Pour vous répondre, il faut partir des faits. S'agissant des hémophiles et de la diffusion par le CNTS de produits sanguins contaminés, je n'ai pour ma part jamais, strictement jamais, été saisi de cette question. Je ne vois pas d'ailleurs comment ni pourquoi le Premier ministre aurait pu en connaître. Concernant l'autre aspect, la décision de rendre systématique le test de dépistage du sida, deux données sont claires, et il faut les rappeler. La première, c'est qu'à l'époque les spécialistes eux-mêmes étaient en désaccord sur le sida, sur sa gravité, sur ses origines, sur son ampleur, beaucoup soutenant même que la séropositivité protégeait de la maladie. La deuxième donnée, c'est que la France a été néanmoins un des tout premiers pays du monde à décider le dépistage systématique, et que si elle l'a fait, c'est notamment que j'ai agi personnellement en ce sens. D'ailleurs pas un professionnel de la santé, pas un commentateur à l'époque n'a critiqué la décision, sauf certains qui l'ont jugée... trop rapide.

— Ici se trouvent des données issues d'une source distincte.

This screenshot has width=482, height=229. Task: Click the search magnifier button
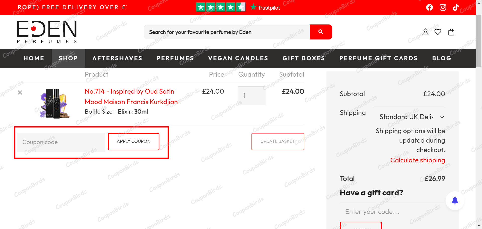[321, 32]
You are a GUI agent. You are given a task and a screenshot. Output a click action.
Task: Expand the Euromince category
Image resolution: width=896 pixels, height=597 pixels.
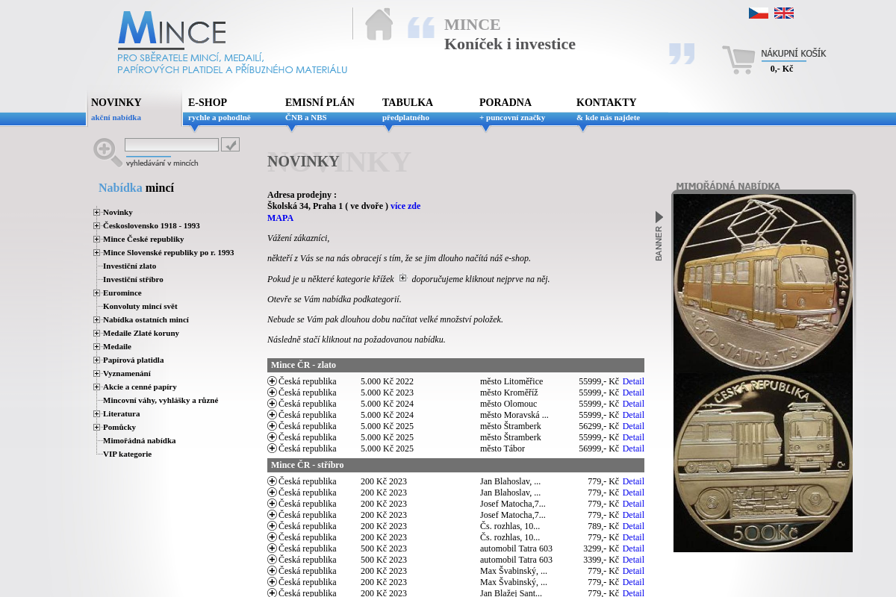point(96,293)
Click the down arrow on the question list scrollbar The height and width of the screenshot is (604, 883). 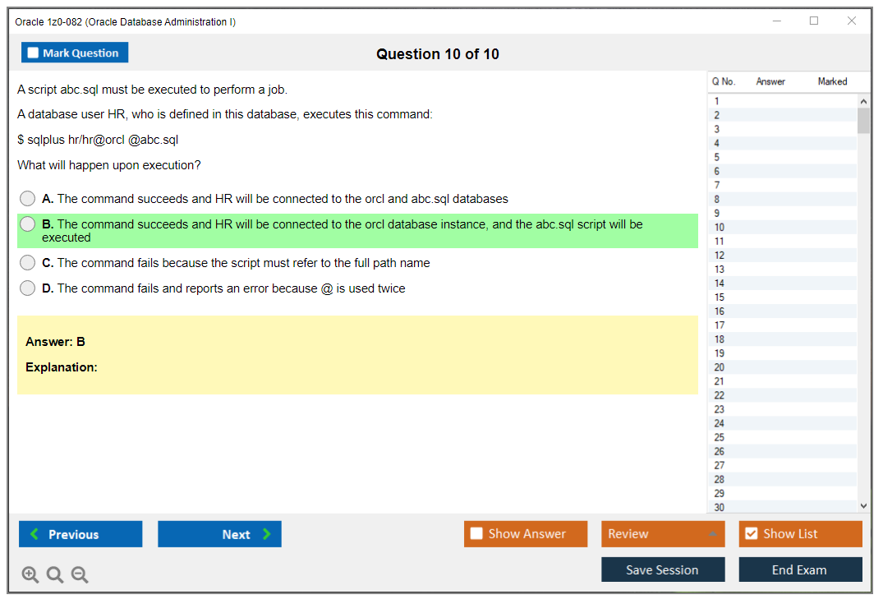(863, 505)
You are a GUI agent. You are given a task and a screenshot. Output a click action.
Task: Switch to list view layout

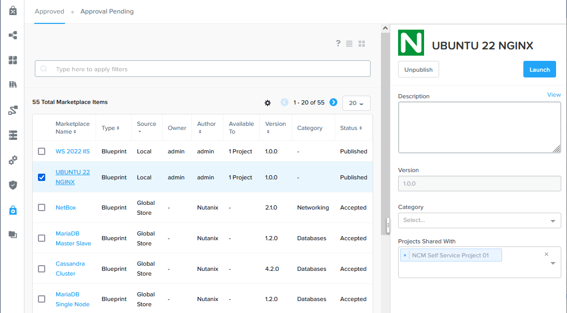349,44
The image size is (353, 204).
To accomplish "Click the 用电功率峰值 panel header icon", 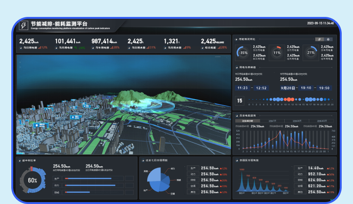I will (x=236, y=67).
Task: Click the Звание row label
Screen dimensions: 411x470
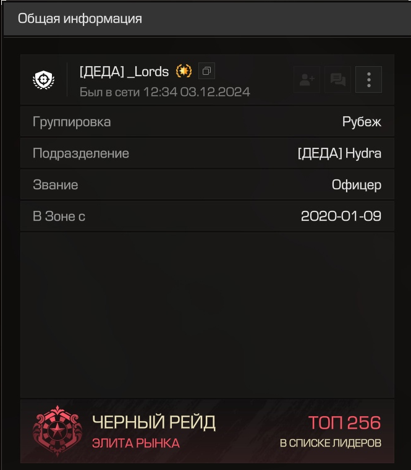Action: [56, 185]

Sur la base de ces faits, je ne pouvais évidemment imaginer être judiciairement mêlé à ce drame, ayant été un des rares hommes de gouvernement dans le monde à agir positivement et rapidement. Puis la politique s'en est mêlée, en France seulement. Un amalgame a été opéré. J'ai été mis en cause. Une procédure a été déclenchée. Dans le système français, vous savez qu'on ne peut avoir accès au dossier judiciaire sans mise en examen. Il est donc vraisemblable qu'elle aura lieu en septembre. Eh bien, il faut aller au bout de la démarche et, aussi pénible que cela soit sur le plan personnel, s'expliquer dans une instruction. Je n'ai strictement rien à cacher, au contraire. J'ai agi comme je le devais.

Comment expliquer la popularité persistante d'Edouard Balladur ? Est-elle seulement imputable à ses talents de communicateur ?

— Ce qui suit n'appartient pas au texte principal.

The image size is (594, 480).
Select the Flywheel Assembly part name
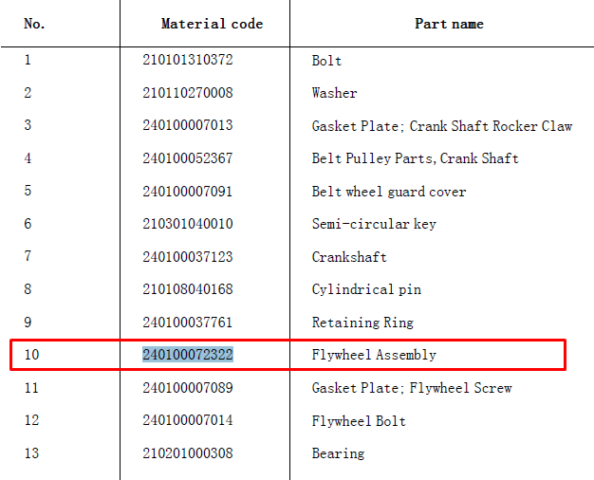pyautogui.click(x=374, y=355)
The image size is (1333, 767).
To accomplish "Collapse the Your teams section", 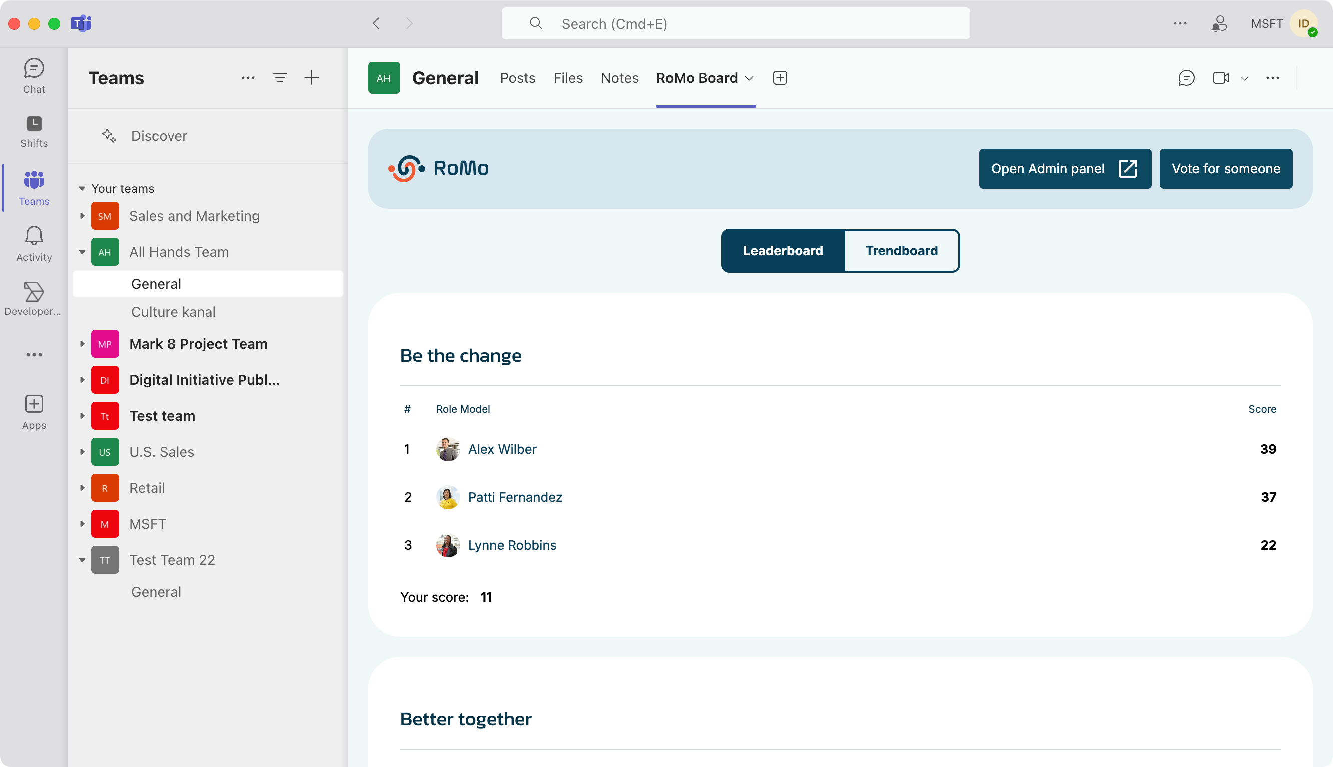I will [82, 189].
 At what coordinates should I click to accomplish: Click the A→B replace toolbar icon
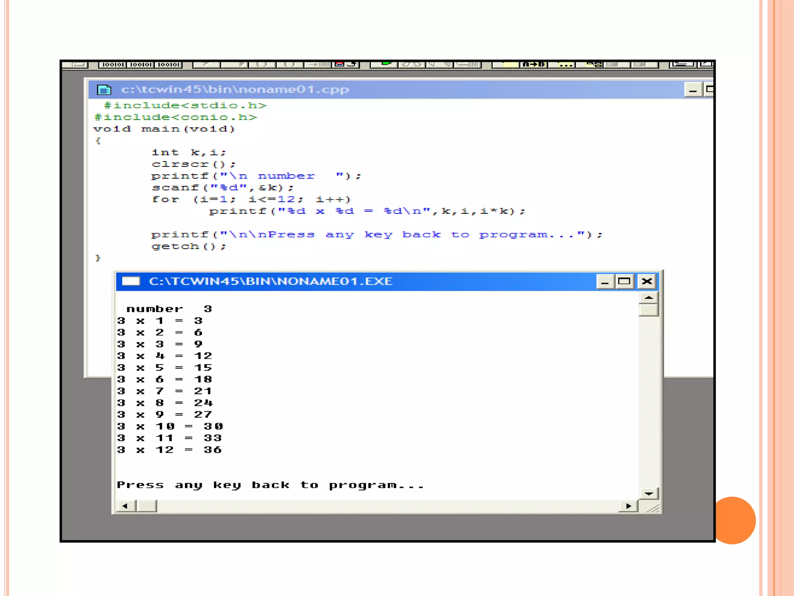coord(533,64)
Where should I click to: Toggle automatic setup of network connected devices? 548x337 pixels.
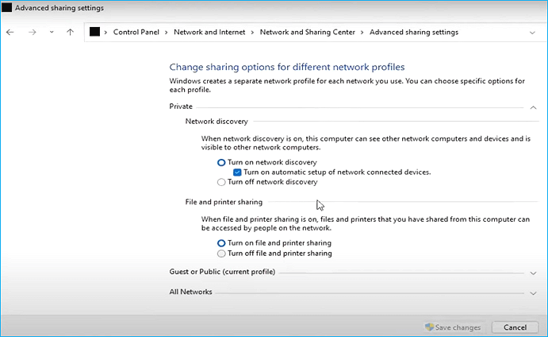click(x=237, y=172)
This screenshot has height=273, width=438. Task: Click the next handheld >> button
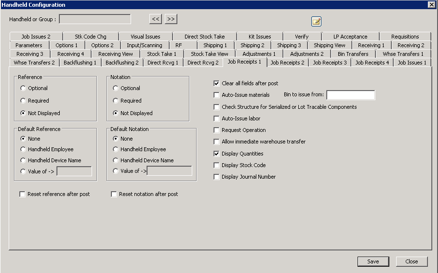(x=171, y=19)
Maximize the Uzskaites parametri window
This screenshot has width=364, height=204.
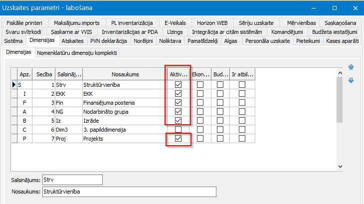click(x=334, y=8)
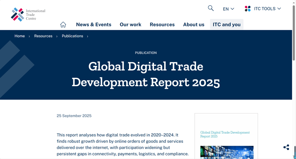Go to the Publications breadcrumb link
Viewport: 296px width, 159px height.
tap(72, 36)
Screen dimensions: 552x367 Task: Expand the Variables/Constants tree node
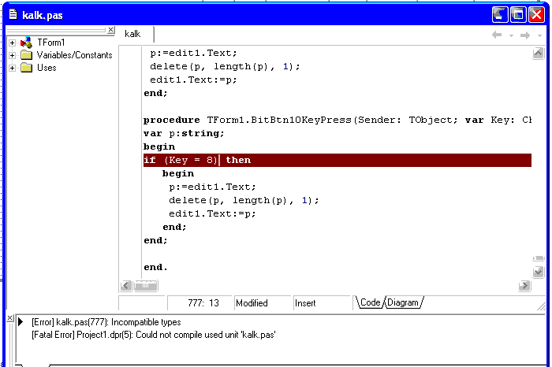click(x=13, y=55)
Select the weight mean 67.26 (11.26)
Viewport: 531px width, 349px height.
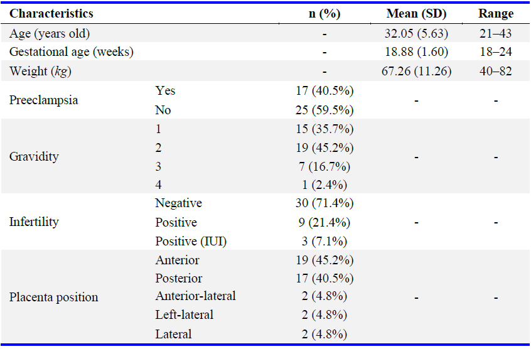point(417,71)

Au moment où il a été nommé, on attendait d'Edouard Balladur qu'il prît à bras le corps le problème de l'emploi et qu'il évitât l'électoralisme. Résultat ? Il devait s'occuper d'économie : elle est languissante. Il ne devait pas s'occuper de propagande : elle est florissante. « Premier ministre-candidat » : tout s'explique par là. Enlevez les mises en scène, les complaisances télévisées et quelques actions ponctuelles, regardez les faits: la France, je vous l'ai indiqué, aura perdu deux ans. Ce message qu'on n'entend pas aujourd'hui, il faut le marteler. Parce qu'il est vrai. Et parce qu'il laisse augurer de ce que serait, sans les garde-fous de la cohabitation cette fois, un septennat conservateur. Seulement la gauche ne le dit pas avec assez de netteté, et la «vice-présidence» balladurienne brouille les cartes.

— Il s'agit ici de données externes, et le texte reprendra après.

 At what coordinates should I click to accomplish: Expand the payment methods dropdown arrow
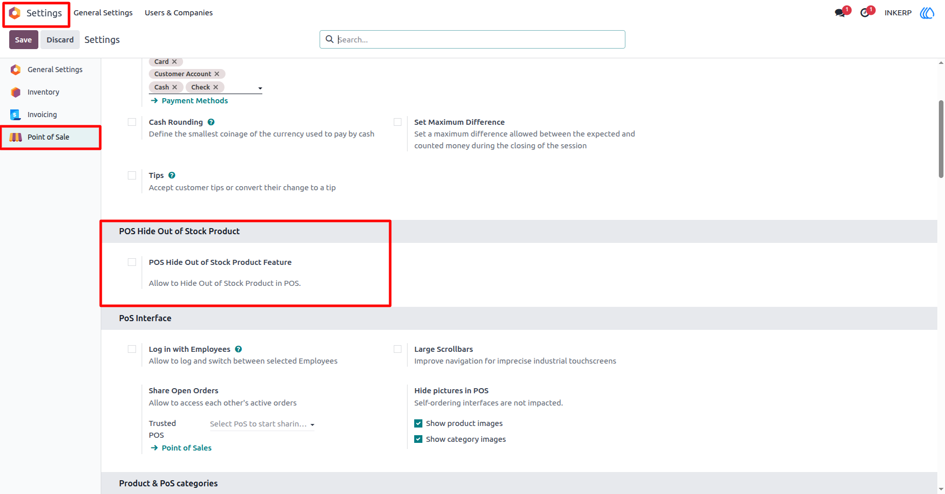click(260, 88)
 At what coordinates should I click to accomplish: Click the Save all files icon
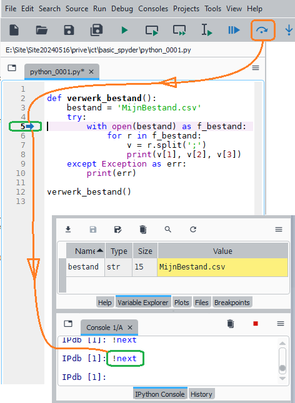pos(96,30)
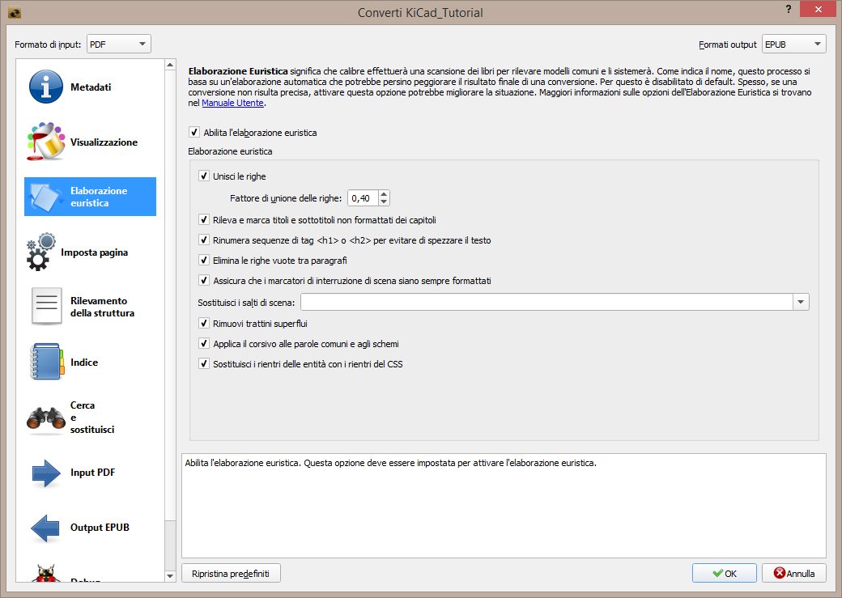Click the Cerca e sostituisci binoculars icon
The height and width of the screenshot is (598, 842).
point(46,418)
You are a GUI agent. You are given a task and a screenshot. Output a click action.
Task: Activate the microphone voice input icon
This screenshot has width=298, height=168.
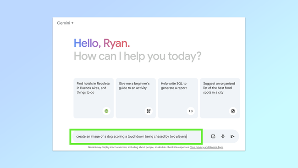pyautogui.click(x=223, y=136)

Sur le plan économique, la reprise est limitée. Structurellement, elle ne résoudra rien. On ment aux Français lorsqu'on leur laisse croire que leur avenir, s'agissant de l'emploi, dépend de 1 % de taux d'intérêt en moins ou de 1 % de croissance en plus. La difficulté est d'une autre ampleur! Pour la première fois, voilà que nous nous trouvons en compétition farouche et universelle avec des pays cumulant hautes technologies et bas salaires. Comment progresser, comment résister ? Si l'on suit la pente actuelle, on se retrouvera dans quelques années avec d'un côté de grandes entreprises présumées françaises dégageant des résultats financiers satisfaisants sur la base d'une stratégie mondiale, et de l'autre côté, sur notre sol même, un nombre croissant de chômeurs et d'exclus. C'est cette contradiction explosive socialement, culturellement, économiquement, démocratiquement qu'il faut lever. Un tandem Balladur-Pasqua pour diviser la France sept années de plus et pour entrer dans le XXIème siècle: voilà l'idéal qu'on propose à notre démocratie ! Ce n'est en tout cas pas le mien.